Mental hygiene for companies: How to expose destructive leadership behavior.
Many people suffer from destructive tactics of their superiors. They can’t thrive in such a toxic work environment. Sharpen your eye for such tactics - using three examples.
In my work, I have encountered many destructive tactics. They torpedo cooperation and communication, slow down the performance process, stir up conflicts and promote power games.
They all primarily damage interpersonal relationships - stoking fear, fostering mistrust and arbitrariness.
The following three examples are probably not the most devastating, but they are very common - and therefore easy to expose.
- listening to win. Leaders often try to hide their own insecurity by not letting employees have their say or by picking apart their arguments instead of listening to them. Three tactics can often be distinguished:
- Leaders feign interest: They wrap employees in an illusion of trust. As a result, they feel encouraged and disclose all their arguments. These are then used against them.
- Leaders become personal: they aim their arguments directly at the exposing employee and relentlessly point out deficiencies in content, ridiculous justifications or unrealistic assumptions. You exaggerate the complexity of the “big picture” and stifle further discussion by referring to your years of experience and expertise.
- Leaders use worldly words: With meaningless argumentation, rambling, incoherent explanations or far-fetched justifications, they leave employees or even initiatives in the dust. They deliberately confuse and then dissolve the situation themselves with their own suggestions.
Tip: Debunk this “listen to win” approach. Instead, encourage people to learn as much as possible from conversations (“listen to learn”). Otherwise, this destructive approach is guaranteed to stop engagement and frustrate employees. Their performance will decline noticeably and for a long time.
- Demand agreement. In 1988, psychology professor Jerry Harvey presented the “Abilene Paradox” (see Harvey, Jerry, B.; (1988): The Abilene Paradox - the Management of Agreement). It shows how a group of people decide to take an action that none of the individuals personally wanted (namely, an hour-long trip to Abilene, a place no one cares about, in a non-air-conditioned car in sweltering heat and dusty roads). To the need to belong, individual desires, ideas, opinions were subordinated.
I often observe that leaders drive a wedge between employees. They want to separate the followers from the rebels, to “rule” over belonging or exclusion. Many explain this black-and-white, destructive tactic to me with fear of losing power. But when we stop questioning things or see ourselves as the only one who knows, we slow down the development dynamics in the company: Employees fear isolation or sanctions, teams learn nothing, new ideas are not voiced - in short: the company rots from within.
Tip: Debunk this compulsion to consent. Many leaders practice not merely tolerating dissent, but consciously demanding it in order to find weaknesses in their own argumentation, concept, or presentation (see Taylor, Bill; 2017); see also #attitude_02 “first time right “).
- Bypass corporate culture. It is not uncommon for me to hear the argument that anyone who is concerned with values, cultures or even meaning in the company is being used in the wrong way and is not suitable for the tough competition. In addition, these topics set the wrong impulses, for example in recruiting: People are addressed who are not committed to the central performance process, but prefer to occupy themselves with irrelevant or detached things, which disrupts cooperation and ultimately provokes an entrepreneurial imbalance. A quote from a customer, who left me speechless for a moment, fits this:
“If my people talk about values, I dramatically increase pressure”.

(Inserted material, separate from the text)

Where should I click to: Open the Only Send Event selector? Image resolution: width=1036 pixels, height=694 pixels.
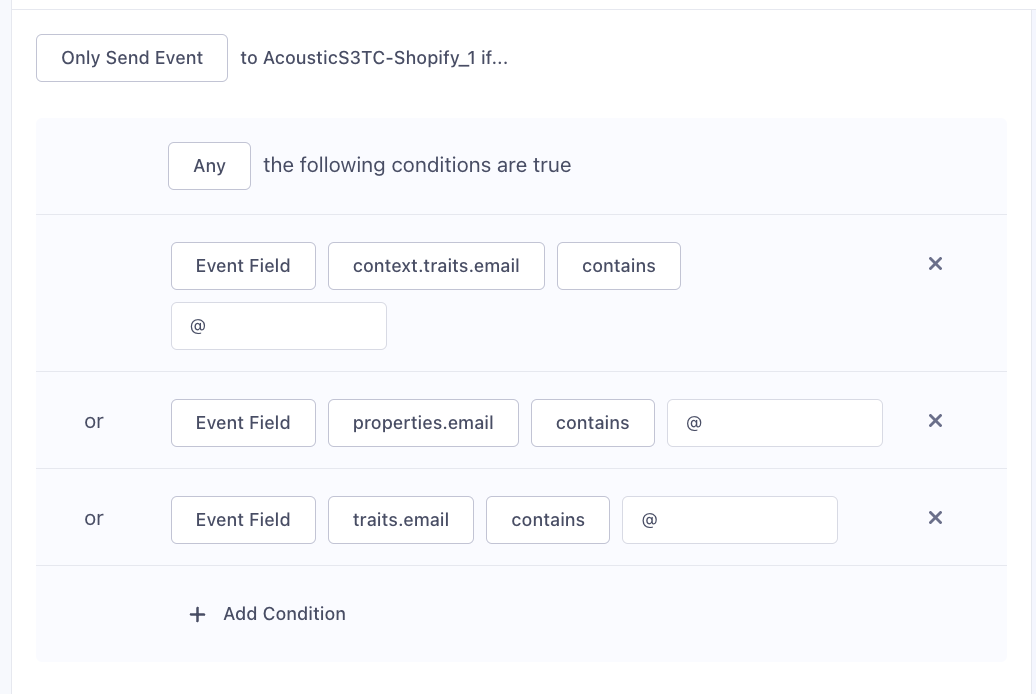pos(131,57)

If employees do not recognize the company’s contribution to society or do not feel the company’s values, their work seems pointless and they do duty by the book. Lacking energy and joy, they leave their mark on the company, which therefore sinks into the great swamp of meaninglessness without character and charisma.
Tip: Debunk the cynical approach to corporate culture. Instead, make it tangible for employees by, for example, explicitly justifying decisions with it (see McKinsey Quarterly; December 2021); Purpose, not platitudes: A personal challenge for top executives).